Emotional Understanding through Interactive Role-Play using Robots: Iolanda Leite
The purpose of this project is to develop a deeper understanding of how robots can engage small groups of children through interactive storytelling, with the ultimate goal of helping children to improve their social and emotional skills. Children interact with a pair of robots playing out stories around The Feeling Words curriculum, the second phase of an emotional skills paradigm, RULER, that emphasizes the ability to describe and understand the full range of human emotions. By practicing hypothetical decision-making in interactive scenarios based on these feeling words, students have the opportunity to see the effects of their decisions played out before them, without first having to make these decisions in the real world.

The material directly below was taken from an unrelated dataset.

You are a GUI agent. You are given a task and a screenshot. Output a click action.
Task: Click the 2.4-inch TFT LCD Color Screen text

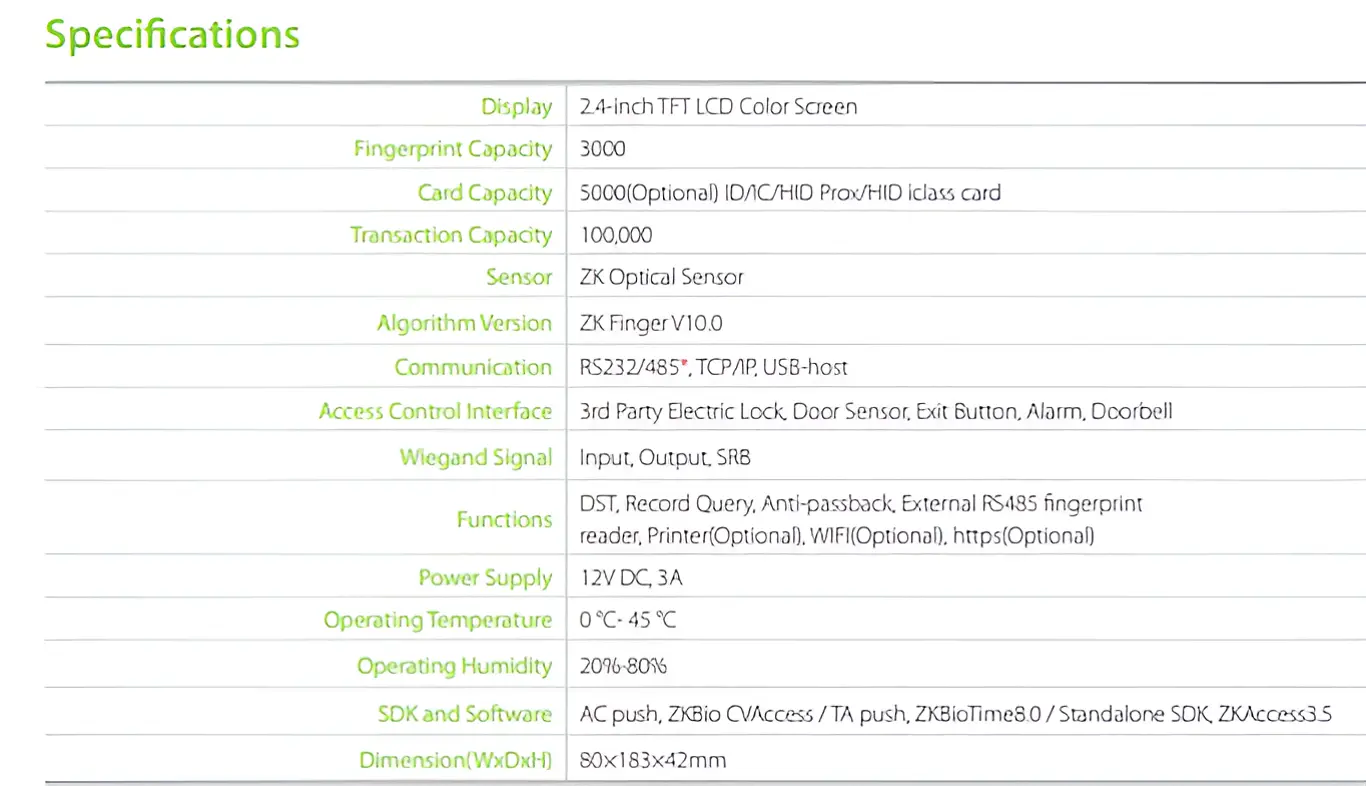coord(718,107)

We started by investigating whether the advantages of one-to-one tutoring can also apply to one-to-many instruction, and what costs might be incurred when this shift happens. There are numerous reasons why having multiple students instead of one interact with a robot at a time is favorable, including limitations of cost, time and space. I conducted a repeated interaction study where a single child or a group of three children interacted with these robots. Results show that although the individual interactions increased participants’ story recall abilities compared to the group condition, the emotional interpretation of the story seemed more dependent on the difficulty level rather than the study condition. These findings suggest that, despite the type of interaction, interactive narratives with multiple robots are a promising approach to foster children’s development of social-related skills (Leite et al., 2015a).
The number of people around a robot not only affects how the robot should behave, but also how it should perceive the environment. For this reason, most data-driven perceptual systems for social robots rely on data collected in the same context where future interactions are likely to occur. However, even in the same context, conditions may change (e.g., depending on the number of users around the robot). So far, little is known about how data-driven models perform when they are tested in a group size different than the one they were trained on, yet this feature is critical for some perception problems. The way the robot should interpret a glance to the side is different if the user is alone or in a group. I provided a first investigation into the effects of changing group size in data-driven perception models by analyzing how a machine learning based model trained with data collected from participants interacting alone with robots performs in test data collected from group interactions, and vice-versa. These experiments have been carried out in the context of predicting disengagement behaviors in children interacting with social robots. My results showed that a model trained with group data generalizes better to individual participants than the other way around. The mixed model combining data from individual and group interactions is a good compromise, but it does not achieve the performance levels of the models trained for a specific type of interaction (Leite et al., 2015b).